10 Aralık 2016 Cumartesi



ŞEYH CAMİİ




                       Şıh Cami olarak da bilinen Şeyh Cami Melikgazi ilçesi Cumhuriyet Mahallesinde'dir. Mutasavvıf Şeyh İbrahim Tennuri'nin adına yaptırılmıştır. 
                       Caminin banisi ve yapılış tarihi hakkında değişik görüşler vardır. M.1473 yılında veya M.1576 yılında yaptırıldığı ileri sürülmektedir. 
                       Cami 10.70x10,20 m boyutlarında ve kare planda yapılmıştır. Duvarlar kısmı olarak moloz, kısmı olarak kesme taşlardandır. Batısında türbeye geçiş de sağlayan (2,19x4,10 cm) ölçüsünde bir eyvan vardır. Camiin kuzeyinde ise enine genişlemiş bir son cemaat mahalli bulunmaktadır.  

8 Aralık 2016 Perşembe


CINCIKLI (ÇİĞDELİZADE) CAMİİ


                  Çiğdelizade Hacı Ahmet Ağa tarafından 1664 yılında yapılmıştır. Kayseri Cumhuriyet Mahallesi Tennuri Sokakta bulunmaktadır. Hacı Ahmet Ağa'nın kızı Ayşe Hanım 1715 yılında camiyi tamir ettirmiştir. Cami bundan değişik zamanlarda onarılmıştır.
● ● ● ● ●
Uygulama Görevleri:
A – Metni iki cümleyle özetleyiniz.
B – Kayıtlarda "Where should I click to: Click the Post" ifadesini içeren satırdan başlayıp "click(x=24, y=280)" ifadesini içeren satırla biten bölümü, boş satırları atlayarak, Sıra ve Satır sütunlarından oluşan bir Markdown tablosuna dönüştürünüz.
Metin ile kayıtlar arasında herhangi bir bağlantı yoktur.

Kelime ve öğe bulma kayıtları:
● ● ● ● ●
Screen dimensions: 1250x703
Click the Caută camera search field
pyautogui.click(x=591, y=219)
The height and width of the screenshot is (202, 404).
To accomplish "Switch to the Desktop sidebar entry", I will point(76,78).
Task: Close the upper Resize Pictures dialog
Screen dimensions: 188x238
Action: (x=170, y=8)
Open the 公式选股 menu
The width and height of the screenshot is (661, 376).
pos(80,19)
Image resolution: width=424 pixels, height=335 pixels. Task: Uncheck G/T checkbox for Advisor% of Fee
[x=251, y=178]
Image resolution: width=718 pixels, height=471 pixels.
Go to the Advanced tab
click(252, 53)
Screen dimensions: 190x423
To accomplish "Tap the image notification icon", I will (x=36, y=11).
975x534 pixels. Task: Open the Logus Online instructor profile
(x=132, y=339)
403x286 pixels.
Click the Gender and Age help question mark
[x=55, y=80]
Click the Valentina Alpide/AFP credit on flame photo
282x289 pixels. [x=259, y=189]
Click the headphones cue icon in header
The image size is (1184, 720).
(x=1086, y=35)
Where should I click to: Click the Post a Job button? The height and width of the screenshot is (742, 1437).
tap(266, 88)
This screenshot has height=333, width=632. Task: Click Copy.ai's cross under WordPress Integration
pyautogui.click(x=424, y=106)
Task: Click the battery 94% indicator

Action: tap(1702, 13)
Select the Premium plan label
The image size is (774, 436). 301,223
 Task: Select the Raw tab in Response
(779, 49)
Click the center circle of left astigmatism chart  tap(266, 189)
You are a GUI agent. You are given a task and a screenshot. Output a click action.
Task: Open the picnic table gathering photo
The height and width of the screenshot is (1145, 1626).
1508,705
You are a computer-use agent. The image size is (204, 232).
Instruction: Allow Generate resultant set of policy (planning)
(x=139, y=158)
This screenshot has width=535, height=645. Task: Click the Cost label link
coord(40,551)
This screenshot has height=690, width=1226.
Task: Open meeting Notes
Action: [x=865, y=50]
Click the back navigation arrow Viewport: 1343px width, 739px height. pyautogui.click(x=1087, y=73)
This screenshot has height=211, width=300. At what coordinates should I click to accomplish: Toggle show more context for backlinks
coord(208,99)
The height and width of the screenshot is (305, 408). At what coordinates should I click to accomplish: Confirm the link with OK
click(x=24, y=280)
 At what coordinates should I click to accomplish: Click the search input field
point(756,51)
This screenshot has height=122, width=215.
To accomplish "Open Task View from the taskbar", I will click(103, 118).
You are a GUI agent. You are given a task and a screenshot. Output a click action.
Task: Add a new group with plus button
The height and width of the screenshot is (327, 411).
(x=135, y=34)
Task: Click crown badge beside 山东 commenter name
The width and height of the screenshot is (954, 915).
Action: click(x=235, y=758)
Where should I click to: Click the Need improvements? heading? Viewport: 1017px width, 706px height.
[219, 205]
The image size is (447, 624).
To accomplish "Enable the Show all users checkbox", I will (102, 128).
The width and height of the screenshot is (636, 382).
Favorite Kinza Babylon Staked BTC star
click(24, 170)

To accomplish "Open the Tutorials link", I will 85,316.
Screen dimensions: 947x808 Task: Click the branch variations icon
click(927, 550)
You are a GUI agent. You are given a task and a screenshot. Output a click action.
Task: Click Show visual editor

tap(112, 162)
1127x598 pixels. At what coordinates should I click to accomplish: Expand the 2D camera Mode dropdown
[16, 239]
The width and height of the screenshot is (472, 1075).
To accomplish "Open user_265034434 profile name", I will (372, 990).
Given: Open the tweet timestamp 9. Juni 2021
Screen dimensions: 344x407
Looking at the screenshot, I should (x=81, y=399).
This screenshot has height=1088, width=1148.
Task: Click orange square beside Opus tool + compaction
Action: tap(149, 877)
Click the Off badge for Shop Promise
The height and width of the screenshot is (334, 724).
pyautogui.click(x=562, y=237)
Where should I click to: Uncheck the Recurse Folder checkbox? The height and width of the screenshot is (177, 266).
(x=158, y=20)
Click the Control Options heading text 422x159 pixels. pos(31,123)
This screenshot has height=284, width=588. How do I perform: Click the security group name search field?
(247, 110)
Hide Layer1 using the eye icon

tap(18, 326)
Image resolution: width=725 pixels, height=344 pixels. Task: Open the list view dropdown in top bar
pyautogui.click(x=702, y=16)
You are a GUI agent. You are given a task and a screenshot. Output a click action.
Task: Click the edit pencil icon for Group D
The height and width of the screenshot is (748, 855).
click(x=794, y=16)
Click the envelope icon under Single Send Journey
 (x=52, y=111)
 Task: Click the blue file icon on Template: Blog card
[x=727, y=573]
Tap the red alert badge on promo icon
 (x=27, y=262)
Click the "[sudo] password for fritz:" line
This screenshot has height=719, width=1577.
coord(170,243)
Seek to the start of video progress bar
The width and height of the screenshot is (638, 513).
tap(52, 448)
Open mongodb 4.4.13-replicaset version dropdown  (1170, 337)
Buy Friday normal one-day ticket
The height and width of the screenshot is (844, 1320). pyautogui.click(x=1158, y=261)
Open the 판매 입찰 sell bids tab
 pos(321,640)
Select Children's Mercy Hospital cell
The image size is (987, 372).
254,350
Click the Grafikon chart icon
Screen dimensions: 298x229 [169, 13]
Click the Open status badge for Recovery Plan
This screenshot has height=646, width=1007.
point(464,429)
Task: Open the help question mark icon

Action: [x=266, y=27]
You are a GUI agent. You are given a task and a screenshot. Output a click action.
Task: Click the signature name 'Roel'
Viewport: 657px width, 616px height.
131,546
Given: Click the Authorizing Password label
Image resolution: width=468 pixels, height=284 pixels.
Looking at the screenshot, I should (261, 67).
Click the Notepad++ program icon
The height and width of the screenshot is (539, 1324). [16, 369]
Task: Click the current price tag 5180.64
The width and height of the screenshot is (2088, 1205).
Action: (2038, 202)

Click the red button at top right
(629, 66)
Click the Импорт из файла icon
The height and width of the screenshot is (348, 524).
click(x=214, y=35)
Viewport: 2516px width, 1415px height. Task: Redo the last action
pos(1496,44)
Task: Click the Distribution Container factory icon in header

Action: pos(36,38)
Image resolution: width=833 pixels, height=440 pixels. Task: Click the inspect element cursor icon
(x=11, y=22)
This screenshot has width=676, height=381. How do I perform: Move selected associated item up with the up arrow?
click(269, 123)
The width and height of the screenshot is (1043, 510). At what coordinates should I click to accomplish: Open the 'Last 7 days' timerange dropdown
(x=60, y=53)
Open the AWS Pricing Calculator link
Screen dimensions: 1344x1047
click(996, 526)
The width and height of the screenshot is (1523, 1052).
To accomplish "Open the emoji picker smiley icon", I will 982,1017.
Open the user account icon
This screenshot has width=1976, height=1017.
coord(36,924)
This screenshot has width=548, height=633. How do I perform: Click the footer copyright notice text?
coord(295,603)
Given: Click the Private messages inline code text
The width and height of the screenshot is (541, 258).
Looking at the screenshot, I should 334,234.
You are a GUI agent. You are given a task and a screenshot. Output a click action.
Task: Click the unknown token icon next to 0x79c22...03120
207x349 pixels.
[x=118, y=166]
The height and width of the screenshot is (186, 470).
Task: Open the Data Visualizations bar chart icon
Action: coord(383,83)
● ● ● ● ●
Çözümler:
A – Melikgazi ilçesi Cumhuriyet Mahallesi'ndeki Şeyh Camii, Şeyh İbrahim Tennuri adına yaptırılmış, 1473 ya da 1576 yılında yapıldığı ileri sürülen kare planlı bir yapıdır; batısında türbeye geçiş sağlayan bir eyvan, kuzeyinde ise bir son cemaat mahalli bulunur. Kayseri Cumhuriyet Mahallesi Tennuri Sokak'taki Cıncıklı (Çiğdelizade) Camii ise 1664'te Çiğdelizade Hacı Ahmet Ağa tarafından yapılmış, 1715'te kızı Ayşe Hanım tarafından tamir ettirilmiş ve sonradan değişik zamanlarda onarılmıştır.

B –
| Sıra | Satır |
|---|---|
| 1 | Where should I click to: Click the Post a Job button? The height and width of the screenshot is (742, 1437). |
| 2 | tap(266, 88) |
| 3 | This screenshot has height=333, width=632. Task: Click Copy.ai's cross under WordPress Integration |
| 4 | pyautogui.click(x=424, y=106) |
| 5 | Task: Click the battery 94% indicator |
| 6 | Action: tap(1702, 13) |
| 7 | Select the Premium plan label |
| 8 | The image size is (774, 436). 301,223 |
| 9 |  Task: Select the Raw tab in Response |
| 10 | (779, 49) |
| 11 | Click the center circle of left astigmatism chart  tap(266, 189) |
| 12 | You are a GUI agent. You are given a task and a screenshot. Output a click action. |
| 13 | Task: Open the picnic table gathering photo |
| 14 | The height and width of the screenshot is (1145, 1626). |
| 15 | 1508,705 |
| 16 | You are a computer-use agent. The image size is (204, 232). |
| 17 | Instruction: Allow Generate resultant set of policy (planning) |
| 18 | (x=139, y=158) |
| 19 | This screenshot has width=535, height=645. Task: Click the Cost label link |
| 20 | coord(40,551) |
| 21 | This screenshot has height=690, width=1226. |
| 22 | Task: Open meeting Notes |
| 23 | Action: [x=865, y=50] |
| 24 | Click the back navigation arrow Viewport: 1343px width, 739px height. pyautogui.click(x=1087, y=73) |
| 25 | This screenshot has height=211, width=300. At what coordinates should I click to accomplish: Toggle show more context for backlinks |
| 26 | coord(208,99) |
| 27 | The height and width of the screenshot is (305, 408). At what coordinates should I click to accomplish: Confirm the link with OK |
| 28 | click(x=24, y=280) |